> [INPUT FOR THIS TASK]:
·····
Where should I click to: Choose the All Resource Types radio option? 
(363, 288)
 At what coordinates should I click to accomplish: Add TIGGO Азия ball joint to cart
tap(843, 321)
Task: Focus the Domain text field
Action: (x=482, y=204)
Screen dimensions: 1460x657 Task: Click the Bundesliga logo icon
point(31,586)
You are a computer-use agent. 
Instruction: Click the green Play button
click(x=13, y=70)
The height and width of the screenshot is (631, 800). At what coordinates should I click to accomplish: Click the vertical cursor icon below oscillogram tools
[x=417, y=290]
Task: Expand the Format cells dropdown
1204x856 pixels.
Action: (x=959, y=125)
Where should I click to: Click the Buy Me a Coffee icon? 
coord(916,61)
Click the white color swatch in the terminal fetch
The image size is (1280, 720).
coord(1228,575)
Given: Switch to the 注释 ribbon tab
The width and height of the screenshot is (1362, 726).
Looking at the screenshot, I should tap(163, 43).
·····
> [TASK REQUIREMENTS]: Output each record above exactly, omitting nothing.

> [RESULT]:
Where should I click to: Choose the All Resource Types radio option? 
(363, 288)
 At what coordinates should I click to accomplish: Add TIGGO Азия ball joint to cart
tap(843, 321)
Task: Focus the Domain text field
Action: (x=482, y=204)
Screen dimensions: 1460x657 Task: Click the Bundesliga logo icon
point(31,586)
You are a computer-use agent. 
Instruction: Click the green Play button
click(x=13, y=70)
The height and width of the screenshot is (631, 800). At what coordinates should I click to accomplish: Click the vertical cursor icon below oscillogram tools
[x=417, y=290]
Task: Expand the Format cells dropdown
1204x856 pixels.
Action: (x=959, y=125)
Where should I click to: Click the Buy Me a Coffee icon? 
coord(916,61)
Click the white color swatch in the terminal fetch
The image size is (1280, 720).
coord(1228,575)
Given: Switch to the 注释 ribbon tab
The width and height of the screenshot is (1362, 726).
Looking at the screenshot, I should tap(163, 43).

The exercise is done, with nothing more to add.